## start
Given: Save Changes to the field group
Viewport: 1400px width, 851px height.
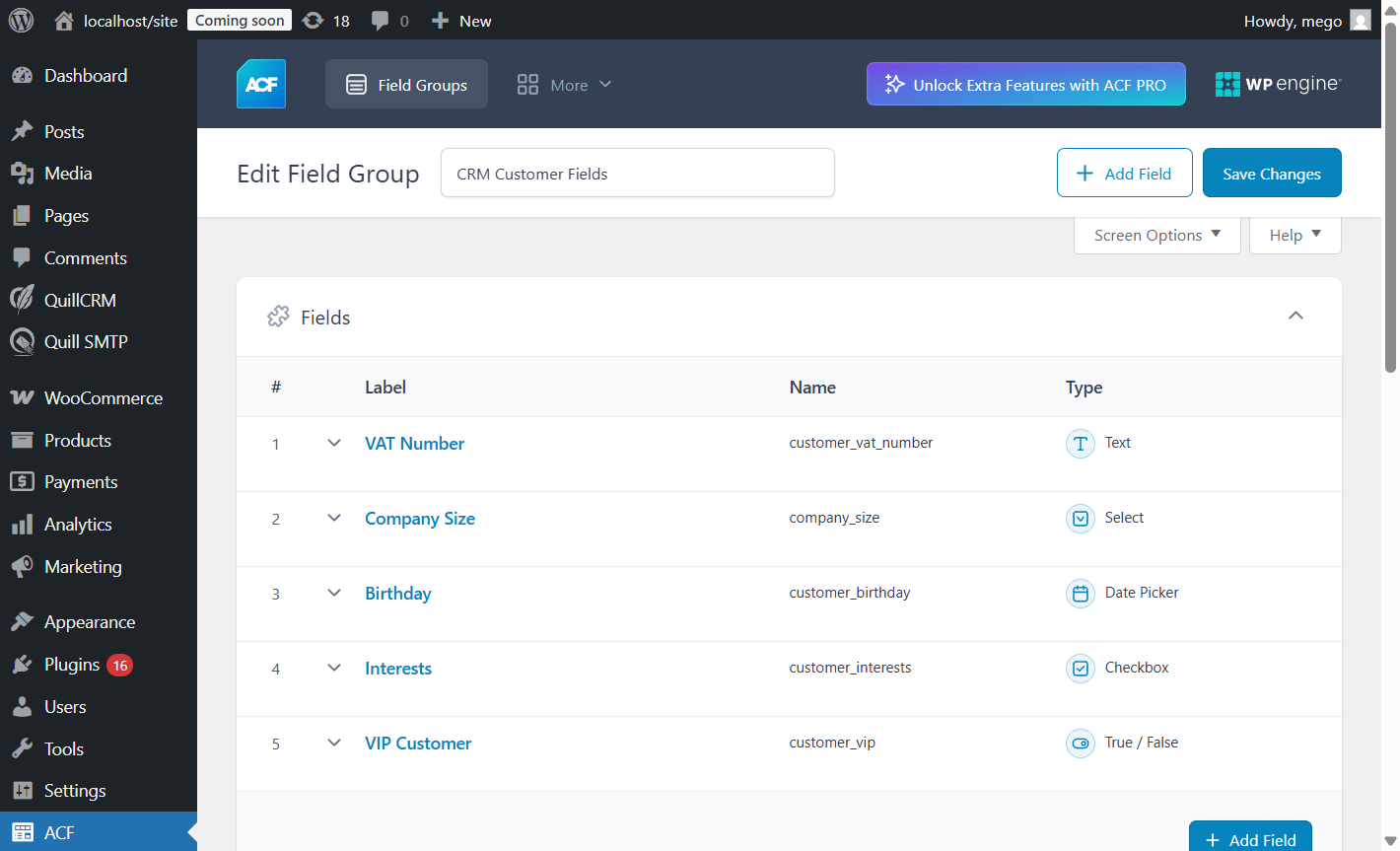Looking at the screenshot, I should click(1271, 173).
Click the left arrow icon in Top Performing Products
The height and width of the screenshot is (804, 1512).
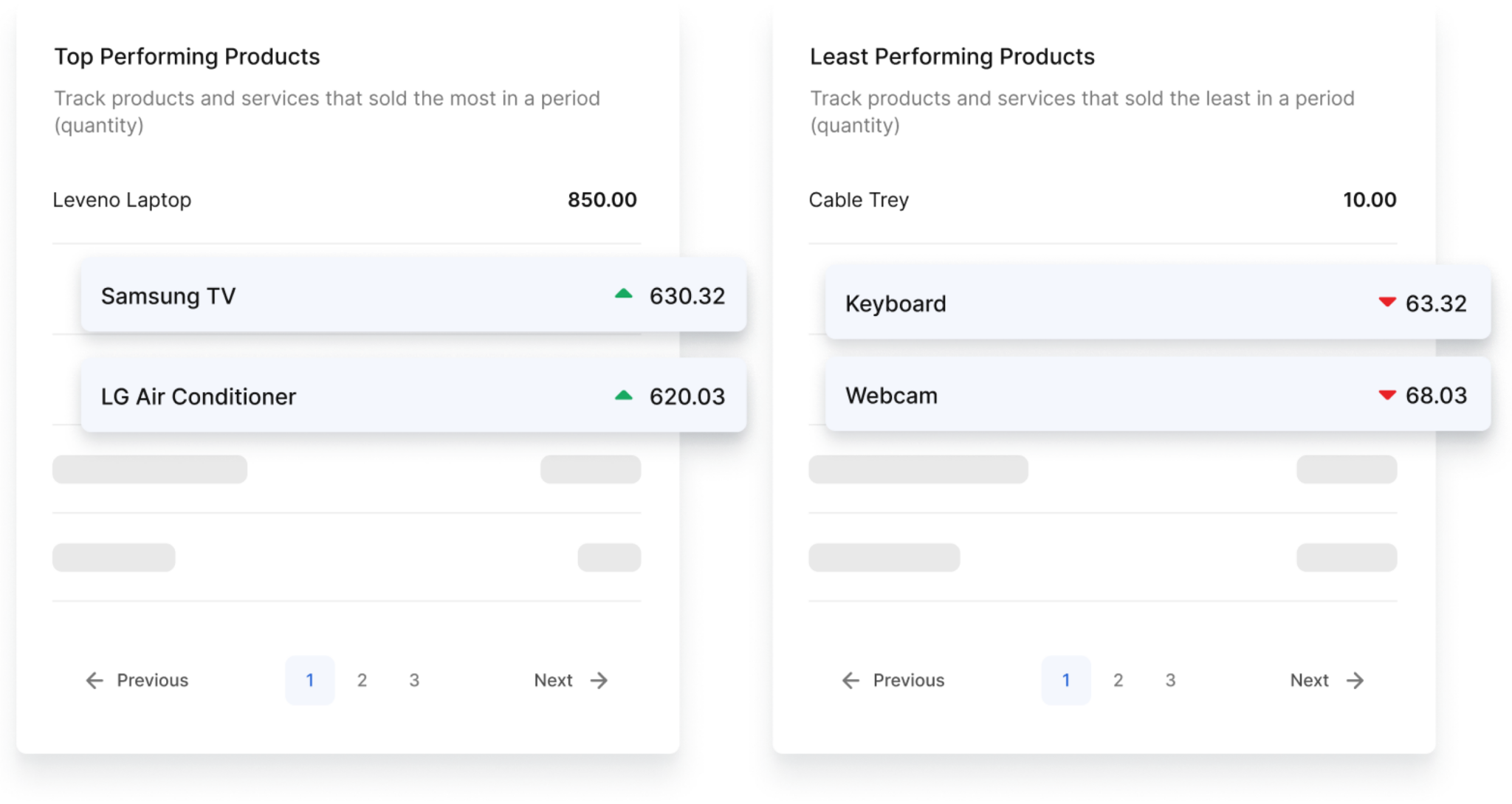93,680
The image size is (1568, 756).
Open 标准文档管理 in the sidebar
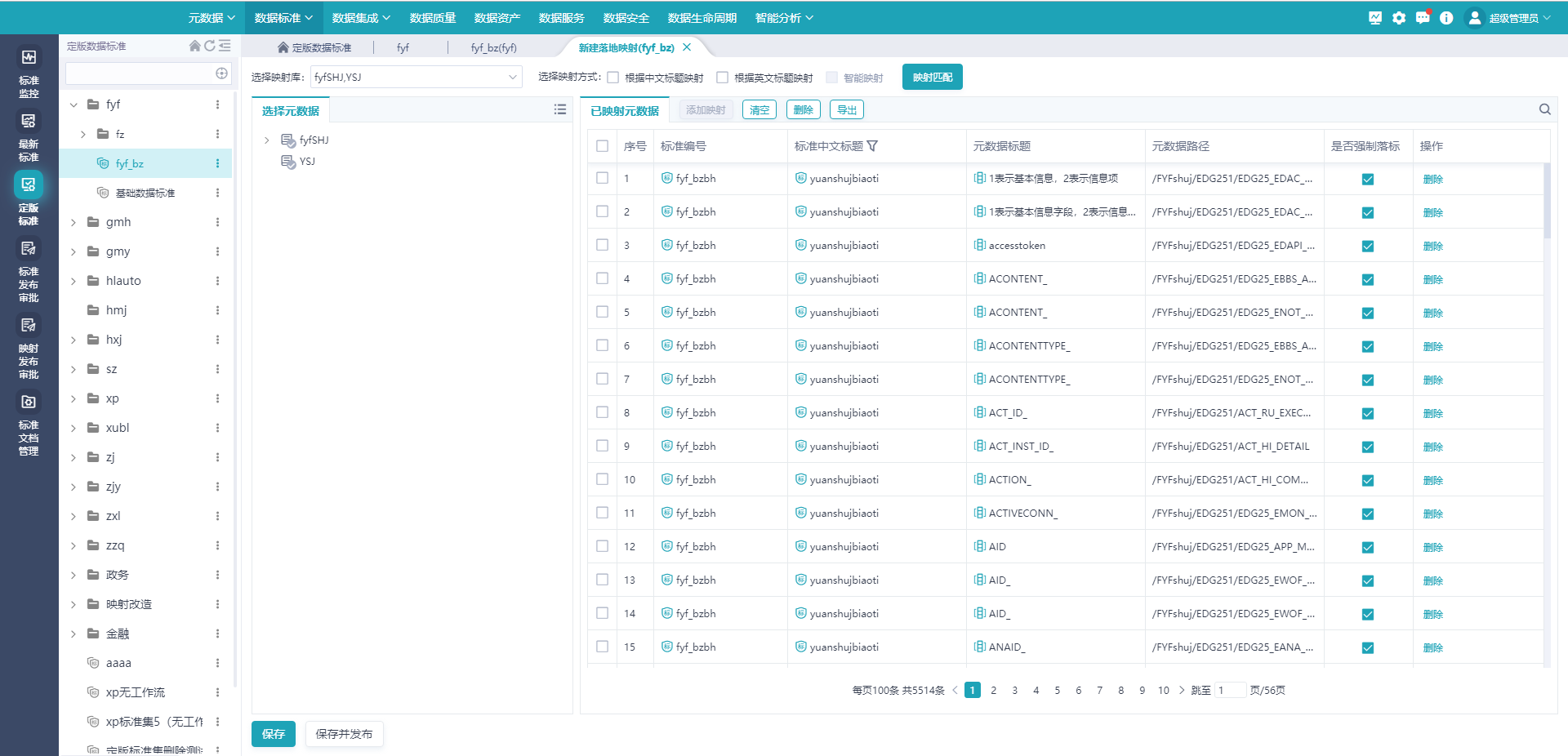tap(29, 424)
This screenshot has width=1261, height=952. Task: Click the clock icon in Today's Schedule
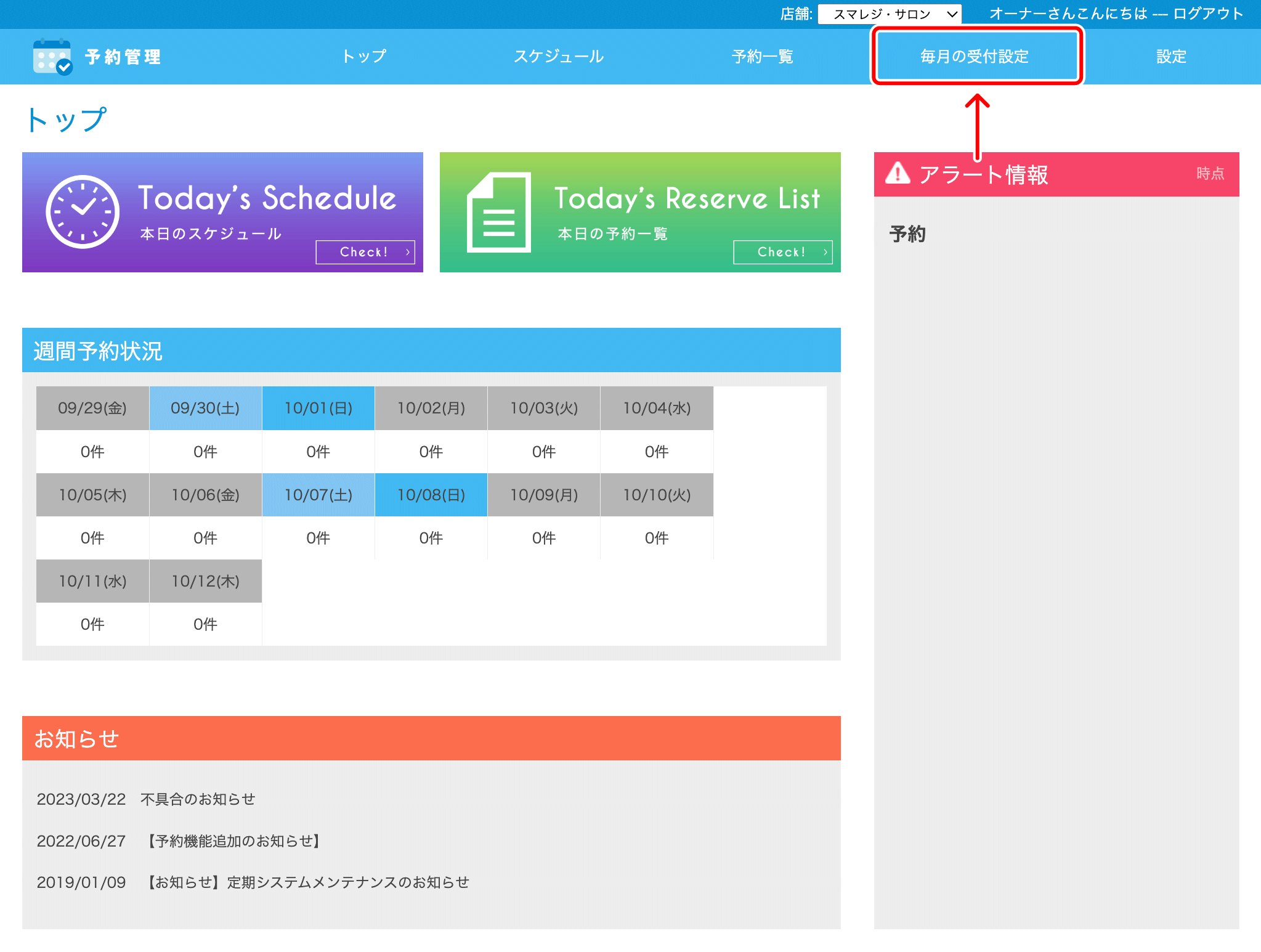tap(83, 212)
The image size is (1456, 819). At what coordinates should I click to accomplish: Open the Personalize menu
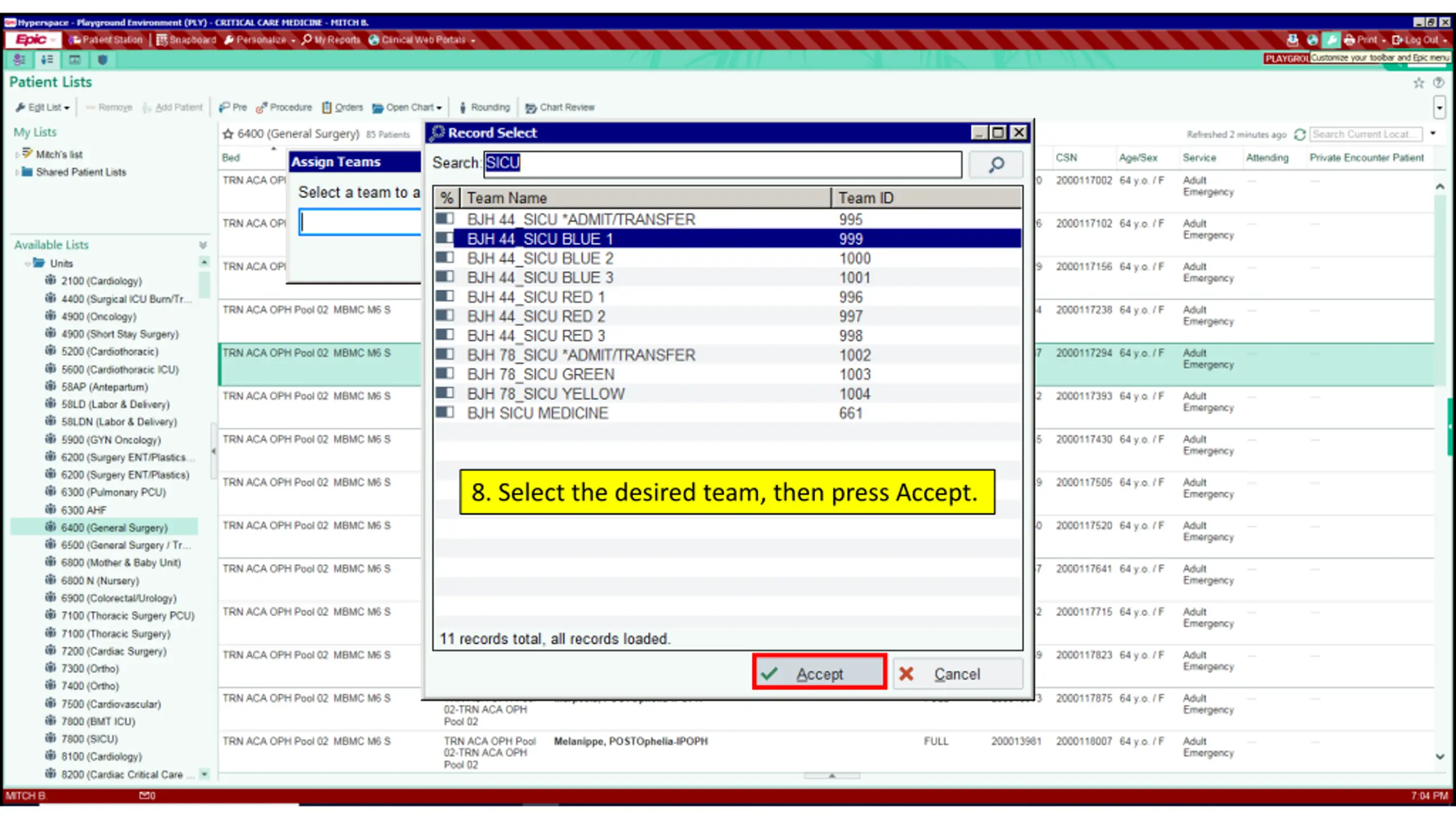click(260, 40)
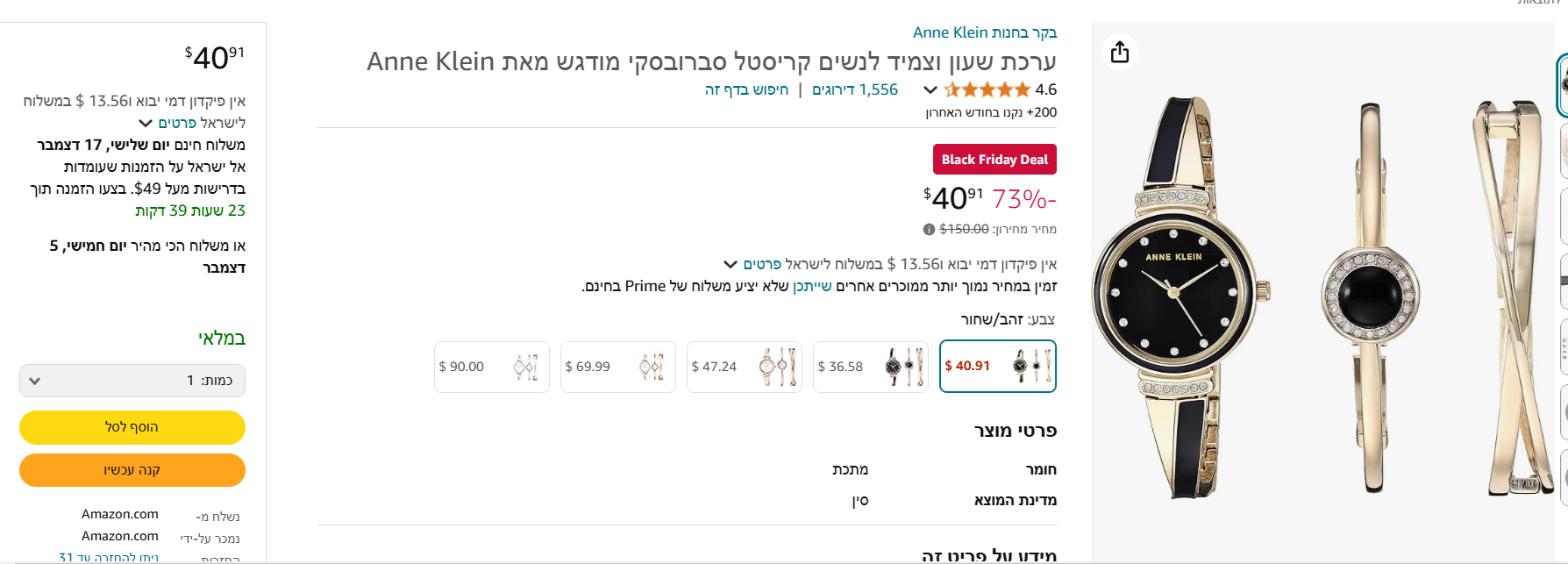The height and width of the screenshot is (564, 1568).
Task: Open the 1,556 ratings link
Action: 855,89
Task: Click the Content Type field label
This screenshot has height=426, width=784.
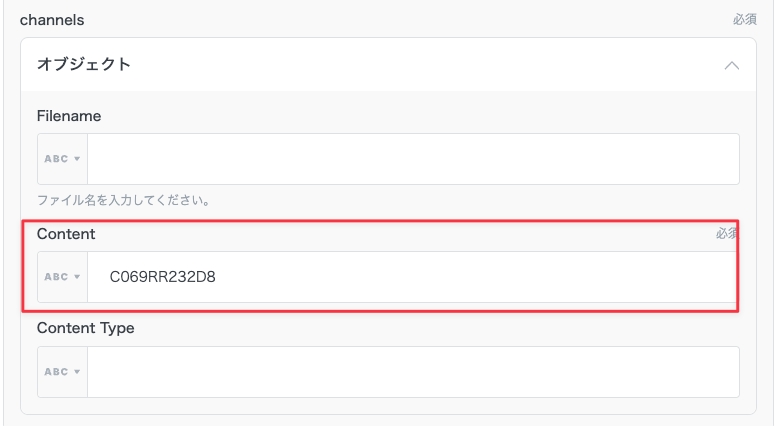Action: coord(85,328)
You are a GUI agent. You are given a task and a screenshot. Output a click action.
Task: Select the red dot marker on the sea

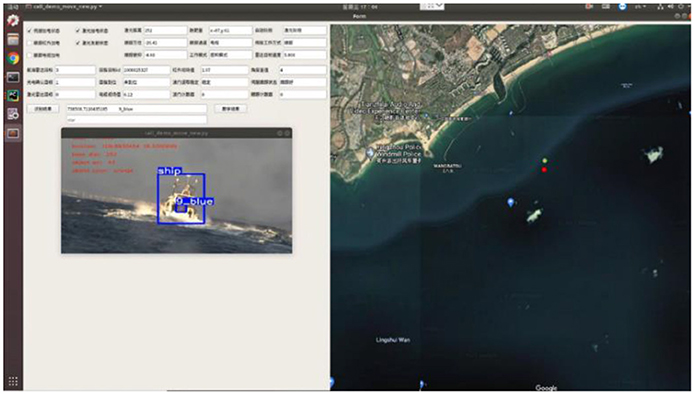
## end
• Exercise objective: Please print all of the data above word for word, leaving out the pictures.

• Correct result:
Given: Save Changes to the field group
Viewport: 1400px width, 851px height.
Looking at the screenshot, I should click(1271, 173).
Click the left arrow icon in Top Performing Products
The height and width of the screenshot is (804, 1512).
93,680
The image size is (1568, 756).
Open 标准文档管理 in the sidebar
tap(29, 424)
This screenshot has width=1261, height=952. Task: Click the clock icon in Today's Schedule
tap(83, 212)
The image size is (1456, 819). At what coordinates should I click to accomplish: Open the Personalize menu
click(260, 40)
The height and width of the screenshot is (564, 1568).
Task: Open the 1,556 ratings link
Action: 855,89
Task: Click the Content Type field label
This screenshot has height=426, width=784.
Action: coord(85,328)
You are a GUI agent. You are given a task and a screenshot. Output a click action.
Task: Select the red dot marker on the sea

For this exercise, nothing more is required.